§ **Data extracted from a collection**:
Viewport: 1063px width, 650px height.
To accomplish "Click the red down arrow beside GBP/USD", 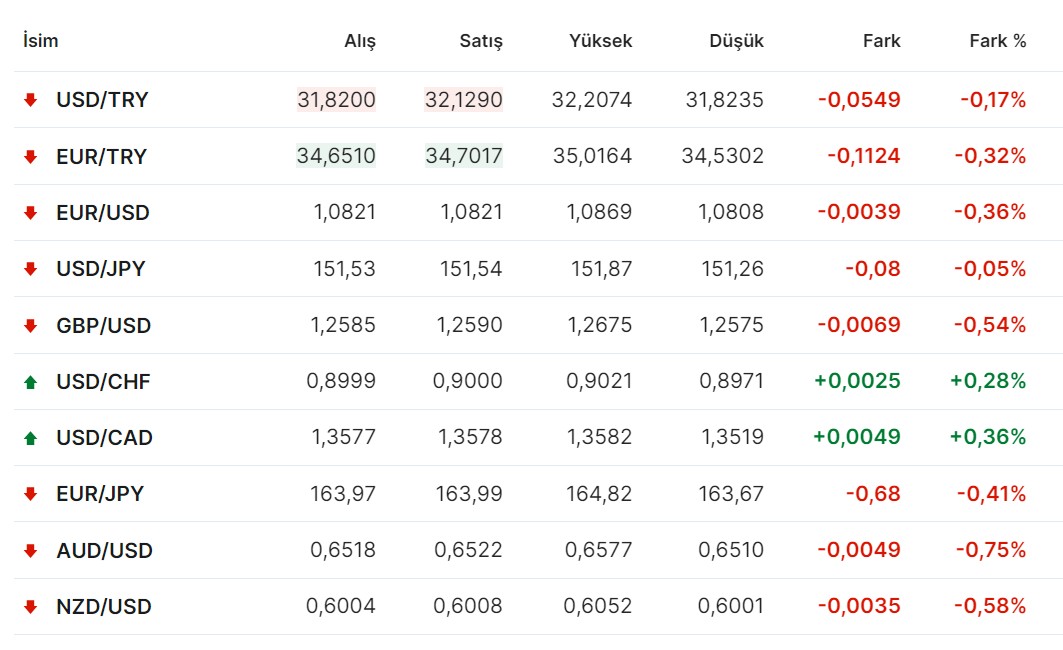I will [x=30, y=325].
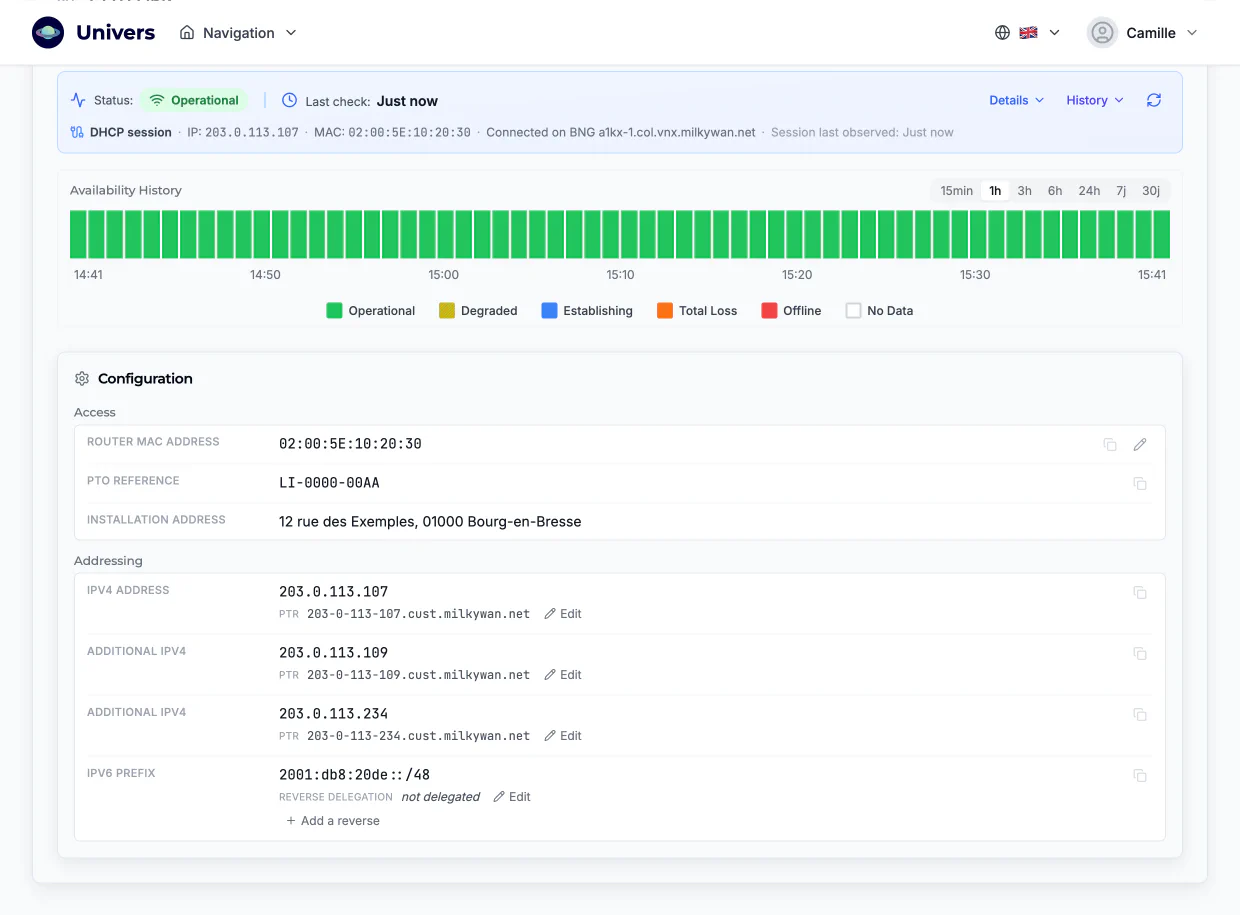Copy IPv4 address 203.0.113.107
The height and width of the screenshot is (915, 1240).
pyautogui.click(x=1140, y=593)
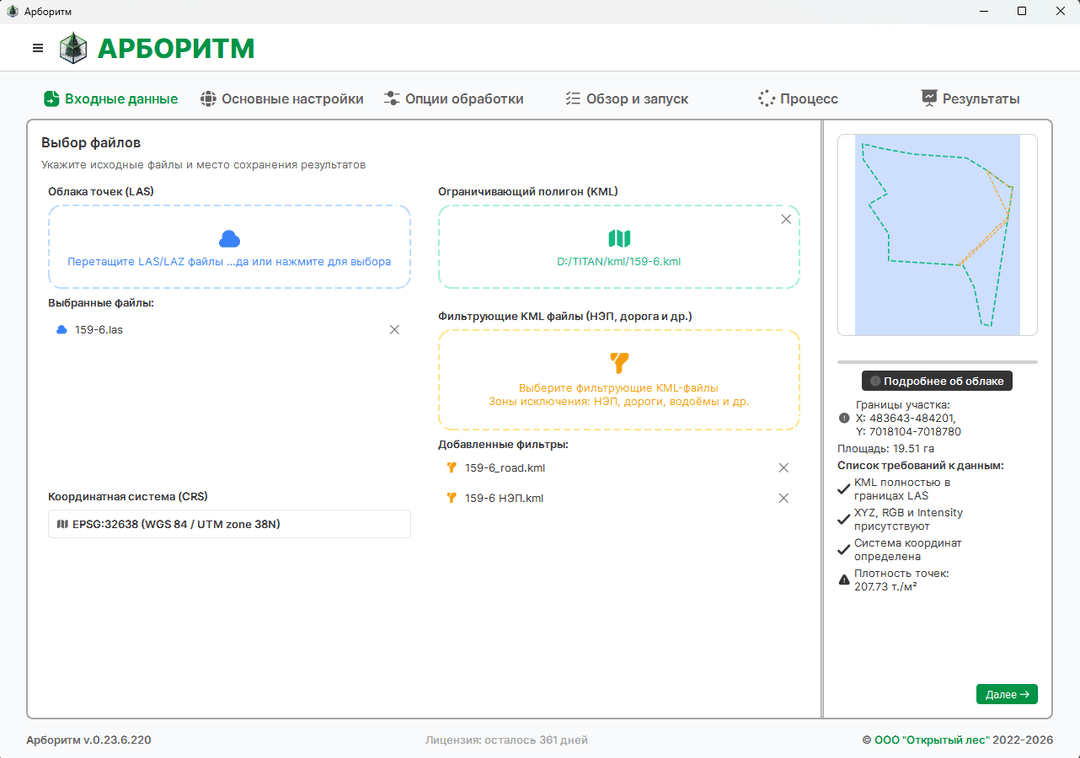Click the warning icon near Плотность точек
Viewport: 1080px width, 758px height.
(845, 578)
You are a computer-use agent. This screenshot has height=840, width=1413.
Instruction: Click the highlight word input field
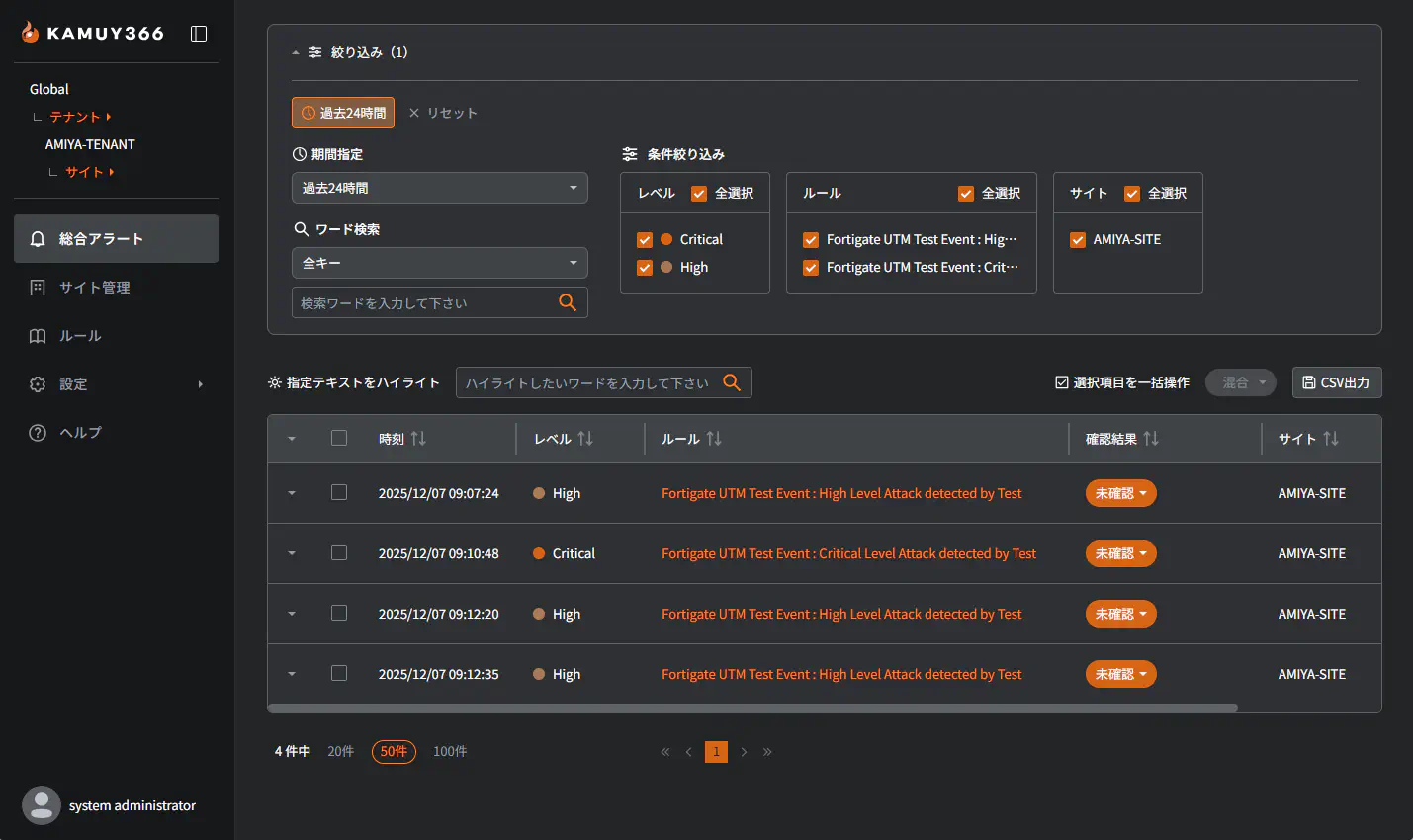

§ **Exercise task**:
Format the stretch from the line containing "You are a computer-use" through the end of the records as a JSON list of strings, one per line, with blank lines and pictures left out.

§ **Finished answer**:
[
  "You are a computer-use agent. This screenshot has height=840, width=1413.",
  "Instruction: Click the highlight word input field"
]